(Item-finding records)

———

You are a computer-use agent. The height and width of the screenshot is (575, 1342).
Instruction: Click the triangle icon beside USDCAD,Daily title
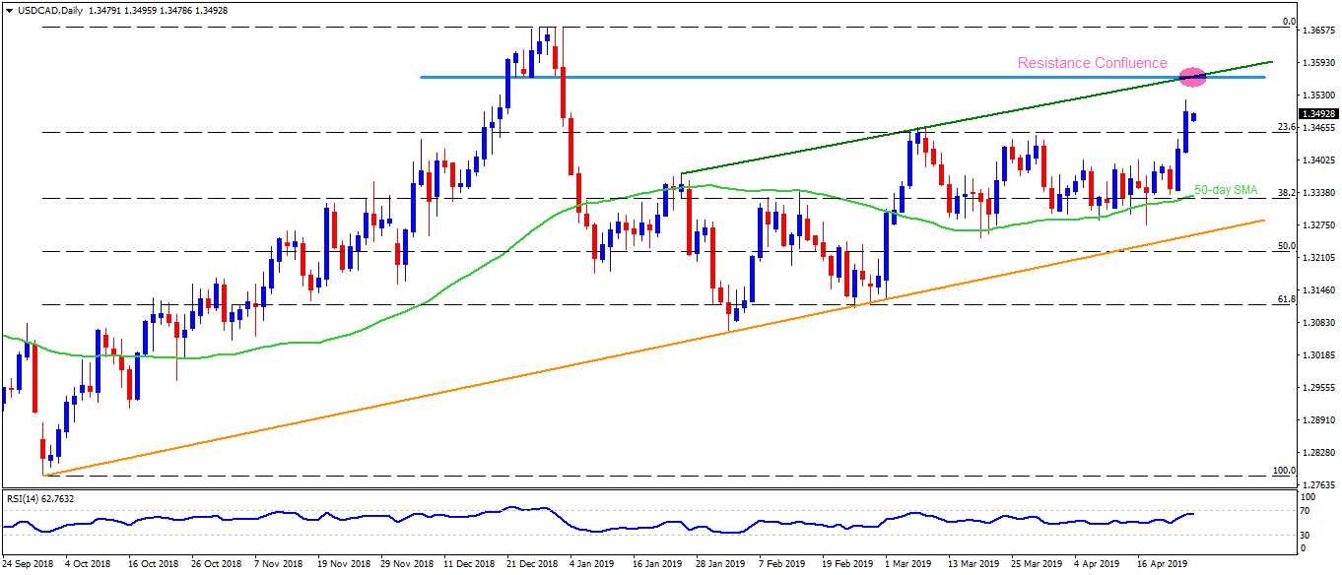coord(9,7)
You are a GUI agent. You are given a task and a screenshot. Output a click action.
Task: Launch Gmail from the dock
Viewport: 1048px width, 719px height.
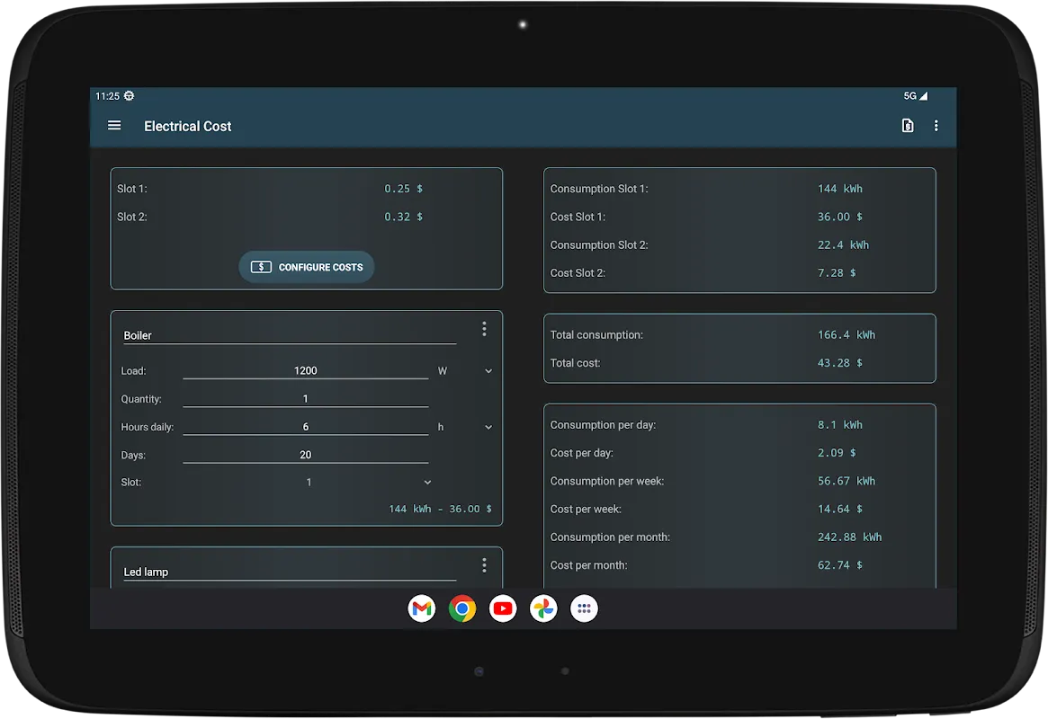(422, 608)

———

Edit the records above so that every "screenshot" becomes "screen capture", leaving all other text unchanged. Leave the pictures out of your answer.

You are a computer-use agent. The height and width of the screen capture is (575, 1342).
Instruction: Click the triangle icon beside USDCAD,Daily title
coord(9,7)
You are a GUI agent. You are given a task and a screen capture. Output a click action.
Task: Launch Gmail from the dock
Viewport: 1048px width, 719px height.
(422, 608)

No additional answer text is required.